= CARDboard Illustrative Aid to Computation =

Learning aid

A power of two program running in a CARDIAC emulator. The program outputs 1, 2, 4, 8, ..., 512 and halts after 277 steps.

CARDIAC (CARDboard Illustrative Aid to Computation) is a learning aid developed by David Hagelbarger and Saul Fingerman for Bell Telephone Laboratories in 1968 to teach high school students how computers work. The kit consists of an instruction manual and a die-cut cardboard "computer".

The computer "operates" by means of pencil and sliding cards. Any arithmetic is done in the head of the person operating the computer. The computer operates in base 10 and has 100 memory cells which can hold signed numbers from 0 to ±999. It has an instruction set of 10 instructions which allows CARDIAC to add, subtract, test, shift, input, output, and jump.
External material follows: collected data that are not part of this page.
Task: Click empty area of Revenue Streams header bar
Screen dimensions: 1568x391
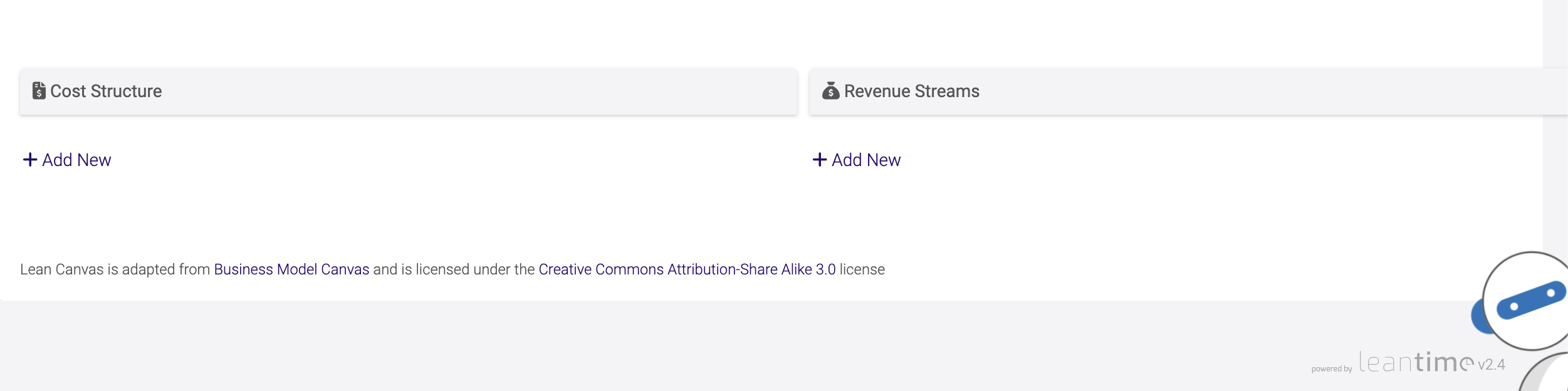Action: point(1253,91)
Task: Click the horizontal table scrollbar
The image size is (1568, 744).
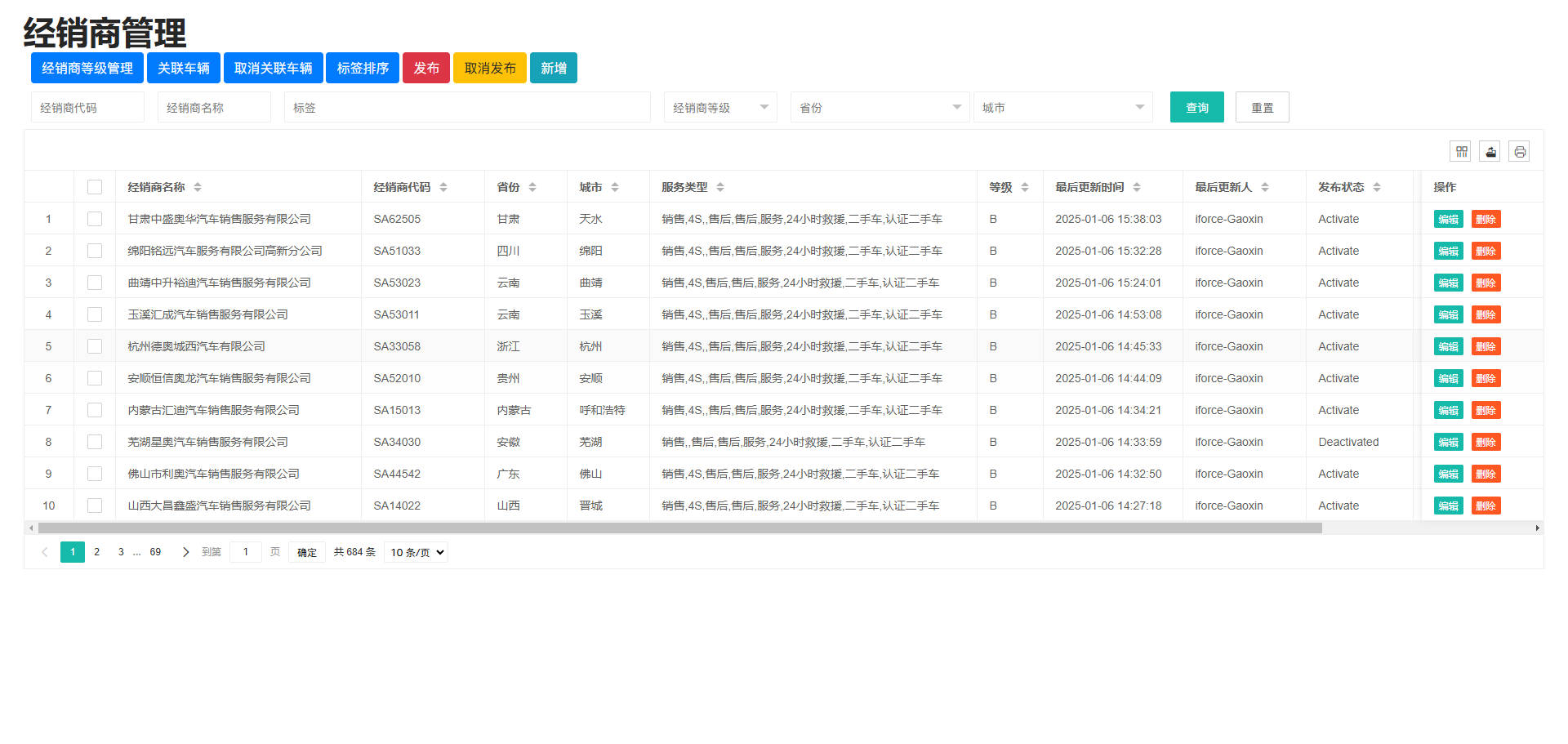Action: pos(679,528)
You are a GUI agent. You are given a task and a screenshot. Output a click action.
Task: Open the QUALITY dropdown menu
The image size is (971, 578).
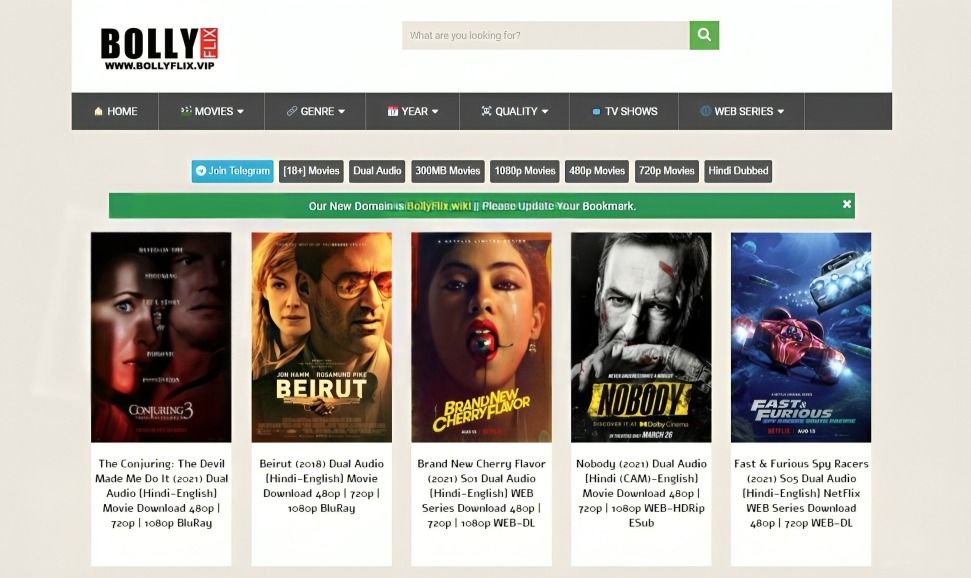tap(515, 111)
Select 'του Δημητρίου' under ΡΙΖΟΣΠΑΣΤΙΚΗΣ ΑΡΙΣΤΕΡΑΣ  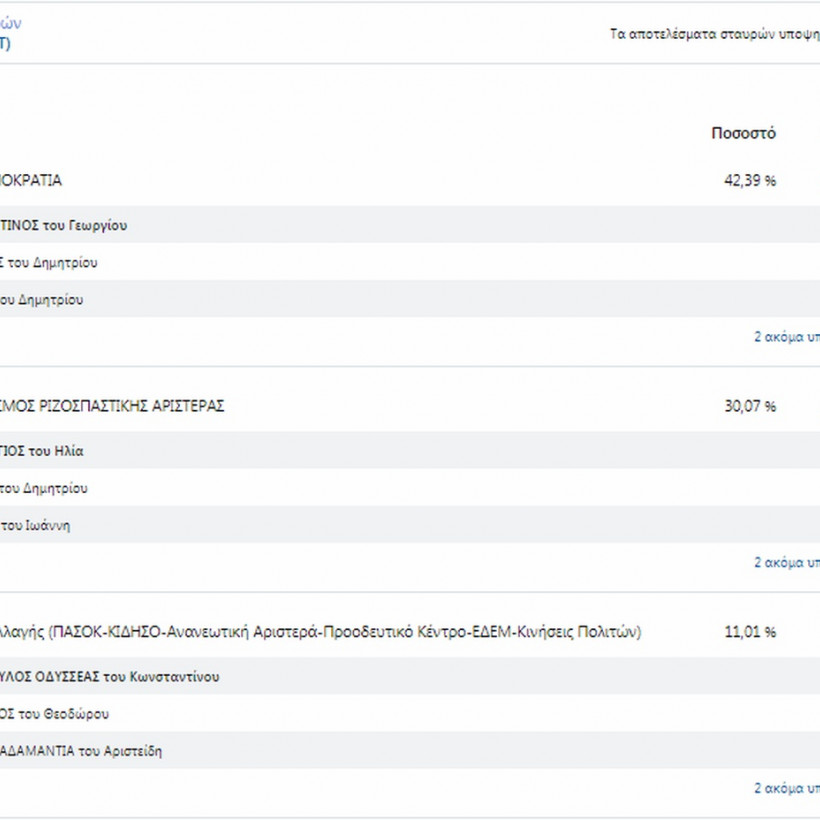44,488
The CARDIAC was also published in France as the Ordinapoche ("pocket computer", from ordinateur and poche) by Science & Vie in 1981.

==Hardware==

Front of CARDIAC device

The “CPU” of the computer consists of 4 slides that move various numbers and arrows to have the flow of the real CPU (the user's brain) move the right way. They have one flag (+/-), affected by the result in the accumulator.

Memory consists of the other half of the cardboard cutout. There are 100 cells. Cell 0 is “ROM”, always containing a numeric "1"; cells 1 to 98 are “RAM”; available for instructions and data; and cell 99 can best be described as “EEPROM”.

Memory cells hold signed decimal numbers from 0 to ±999 and are written with a pencil. Cells are erased with an eraser. A “bug” is provided to act as a program counter, and is placed in a hole beside the current memory cell.

==Programming==

CARDIAC has a 10 instruction machine language. An instruction is three decimal digits (the sign is ignored) in the form OAA. The first digit is the op code (O); the second and third digits are an address (AA). Addressing is one of accumulator to memory absolute, absolute memory to accumulator, input to absolute memory and absolute memory to output.

Input and output are done via virtual punch cards and this is also how programs are loaded into the computer: Programs are hand assembled to create an input stack of cards. The first instruction the CARDIAC executes is always 001 (in location 0) which will load the first card into location 1. Subsequent cards then establish a loop which will load all remaining program cards into memory and start execution of the program. This program loading behavior is similar to real card-based computers of the era (e.g. IBM 1401 or IBM 1620) and different from the Little Man Computer (LMC) where the program is simply penciled into the appropriate memory cells directly without a loading step.

The CARDIAC instruction set is very similar to the LMC, except that the LMC has two conditional jump instructions, where CARDIAC only has one but adds an accumulator shift instruction instead. Also, the CARDIAC input/output instructions work directly from memory cells, while the LMC uses the accumulator for input/output.

High level languages have never been developed for CARDIAC as they would defeat one of the purposes of the device: to introduce concepts of assembly language programming.

==Instruction Set==

CARDIAC Instruction Set
| Opcode | Mnemonic | Instruction | Description |
|---|---|---|---|
| 0 | INP | Input | take a number from the input card and put it in a specified memory cell. |
| 1 | CLA | Clear and add | clear the accumulator and add the contents of a memory cell to the accumulator. |
| 2 | ADD | Add | add the contents of a memory cell to the accumulator. |
| 3 | TAC | Test accumulator contents | performs a sign test on the contents of the accumulator; if minus, jump to a specified memory cell. |
| 4 | SFT | Shift | shifts the accumulator x places left, then y places right, where x is the upper address digit and y is the lower. |
| 5 | OUT | Output | take a number from the specified memory cell and write it on the output card. |
| 6 | STO | Store | copy the contents of the accumulator into a specified memory cell. |
| 7 | SUB | Subtract | subtract the contents of a specified memory cell from the accumulator. |
| 8 | JMP | Jump | jump to a specified memory cell. The current cell number is written in cell 99. This allows for one level of subroutines by having the return be the instruction at cell 99 (which had '8' hardcoded as the first digit. |
| 9 | HRS | Halt and reset | move bug to the specified cell, then stop program execution. |

==Operation==

Programs are run by first sliding three slides so that the number in the instruction register equals the number in the memory cell the bug is sitting in. Once that is done the bug is moved to the next memory cell. The user then follows an arrow which will then tell them what to do next. This continues for all of program execution.